Todo esto ocurría, desde luego, en la capital. Vivía en la casa de sus padres, y no tenía opción alguna de librarse de la voluntad de sus progenitores. Tal vez ellos no pensaron jamás que el niño quería otro oficio para realizar su vida, y aun así, de comprenderlo, no le habrían concedido la opción. Estaban seguros que en las vidas civiles también existe la verticalidad del mando, y los padres se sentían orgullosos de la decisión (no anhelada) de Orozimbo Baeza: ser un militar para servir a su patria, y en caso necesario, morir por ella. Aunque este había escrito a una de sus enamoradas adolescentes:
Quisiera escaparme de esto, pero no puedo. Todo está en contra. Mi sueño es navegar, irme lejos, encontrar costas distantes, gente nueva, paisajes que me deslumbren, playas y montañas llenas de sol y de mañana, y mañanas regadas de rocío. Gentes, o tal vez animales, a quienes amar. A cambio de ese sueño, tengo que aprender a matar y a sacrificar mi alma para siempre por un simple delito de obediencia. Porque es así, Marta: la obediencia ciega es un delito. Cuídate de esa trampa.
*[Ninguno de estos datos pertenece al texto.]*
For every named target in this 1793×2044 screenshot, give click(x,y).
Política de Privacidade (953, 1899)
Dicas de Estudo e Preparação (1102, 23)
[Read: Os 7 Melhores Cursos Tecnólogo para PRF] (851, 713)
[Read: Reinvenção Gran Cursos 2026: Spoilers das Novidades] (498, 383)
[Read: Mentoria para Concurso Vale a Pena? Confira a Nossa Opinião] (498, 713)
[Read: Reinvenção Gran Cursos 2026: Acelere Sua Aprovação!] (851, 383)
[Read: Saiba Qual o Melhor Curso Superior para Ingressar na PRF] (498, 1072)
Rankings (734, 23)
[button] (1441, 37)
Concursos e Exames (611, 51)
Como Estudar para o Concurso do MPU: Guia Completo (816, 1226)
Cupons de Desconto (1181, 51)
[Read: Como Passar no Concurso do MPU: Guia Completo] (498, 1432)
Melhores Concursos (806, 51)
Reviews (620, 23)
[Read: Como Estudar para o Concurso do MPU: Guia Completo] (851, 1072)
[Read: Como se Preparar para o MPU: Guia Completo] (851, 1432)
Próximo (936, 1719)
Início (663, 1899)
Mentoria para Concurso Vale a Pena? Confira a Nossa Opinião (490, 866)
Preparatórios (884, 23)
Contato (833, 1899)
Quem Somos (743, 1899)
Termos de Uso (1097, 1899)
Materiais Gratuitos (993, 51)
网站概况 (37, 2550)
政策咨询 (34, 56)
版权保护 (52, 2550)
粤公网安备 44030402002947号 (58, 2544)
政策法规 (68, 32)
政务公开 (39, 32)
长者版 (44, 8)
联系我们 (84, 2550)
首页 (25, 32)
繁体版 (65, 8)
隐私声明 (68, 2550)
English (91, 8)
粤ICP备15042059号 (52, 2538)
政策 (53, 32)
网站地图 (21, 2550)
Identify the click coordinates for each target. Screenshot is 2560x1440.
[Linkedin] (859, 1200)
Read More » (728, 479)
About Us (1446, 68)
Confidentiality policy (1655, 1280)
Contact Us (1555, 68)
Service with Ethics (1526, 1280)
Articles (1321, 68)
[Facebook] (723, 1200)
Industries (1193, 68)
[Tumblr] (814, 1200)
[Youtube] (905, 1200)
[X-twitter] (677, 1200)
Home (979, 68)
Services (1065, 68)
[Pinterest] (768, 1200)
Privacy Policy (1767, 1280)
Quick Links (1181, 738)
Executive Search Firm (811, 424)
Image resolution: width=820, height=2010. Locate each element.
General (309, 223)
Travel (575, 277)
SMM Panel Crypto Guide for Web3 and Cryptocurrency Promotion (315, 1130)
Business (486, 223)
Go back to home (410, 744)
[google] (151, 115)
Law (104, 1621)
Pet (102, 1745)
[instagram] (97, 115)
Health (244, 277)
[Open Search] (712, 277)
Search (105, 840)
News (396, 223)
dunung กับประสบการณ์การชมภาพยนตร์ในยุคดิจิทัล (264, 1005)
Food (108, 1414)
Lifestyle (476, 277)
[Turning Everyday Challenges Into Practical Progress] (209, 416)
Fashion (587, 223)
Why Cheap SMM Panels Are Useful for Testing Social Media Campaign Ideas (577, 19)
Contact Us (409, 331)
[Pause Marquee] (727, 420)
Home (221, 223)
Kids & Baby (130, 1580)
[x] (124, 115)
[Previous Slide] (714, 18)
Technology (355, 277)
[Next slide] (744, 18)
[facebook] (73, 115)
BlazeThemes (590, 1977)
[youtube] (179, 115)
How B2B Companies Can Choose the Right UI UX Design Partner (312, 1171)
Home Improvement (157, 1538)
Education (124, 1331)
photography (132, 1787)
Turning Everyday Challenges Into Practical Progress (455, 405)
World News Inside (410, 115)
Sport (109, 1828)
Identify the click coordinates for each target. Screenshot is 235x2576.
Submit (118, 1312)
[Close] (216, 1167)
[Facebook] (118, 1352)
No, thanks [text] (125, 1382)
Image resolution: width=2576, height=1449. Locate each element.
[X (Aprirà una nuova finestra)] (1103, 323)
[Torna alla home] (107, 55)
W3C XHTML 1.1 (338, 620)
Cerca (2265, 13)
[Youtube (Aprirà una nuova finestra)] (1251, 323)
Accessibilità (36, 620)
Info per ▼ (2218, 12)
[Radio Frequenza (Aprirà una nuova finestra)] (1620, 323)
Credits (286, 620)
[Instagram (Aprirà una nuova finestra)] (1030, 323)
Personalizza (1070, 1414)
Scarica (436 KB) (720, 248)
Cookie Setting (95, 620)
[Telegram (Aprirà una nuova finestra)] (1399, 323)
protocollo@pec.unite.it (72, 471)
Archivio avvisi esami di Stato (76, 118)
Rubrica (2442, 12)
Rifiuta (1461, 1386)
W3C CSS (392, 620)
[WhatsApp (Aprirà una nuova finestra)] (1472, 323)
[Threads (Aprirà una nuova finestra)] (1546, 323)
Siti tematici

El hecho es que Orozimbo Baeza terminó sus estudios en la Escuela Militar con notas brillantes. Aquello tuvo lugar en el verano de 1861. Ya en el otoño, ante tales calificaciones, el Alto Mando había decidido enviarlo a la guarnición del Fuerte de Nacimiento, edificada sobre el flanco norte del río Vergara, que cuadras más lejos se vaciaba en el cauce del majestuoso río Bío Bío, pues se preparaba en secreto la última de las grandes guerras de Arauco, designada en el lenguaje político oficial como Pacificación de la Araucanía, y en el de sus historiadores-detractores, como el gran Genocidio de Arauco.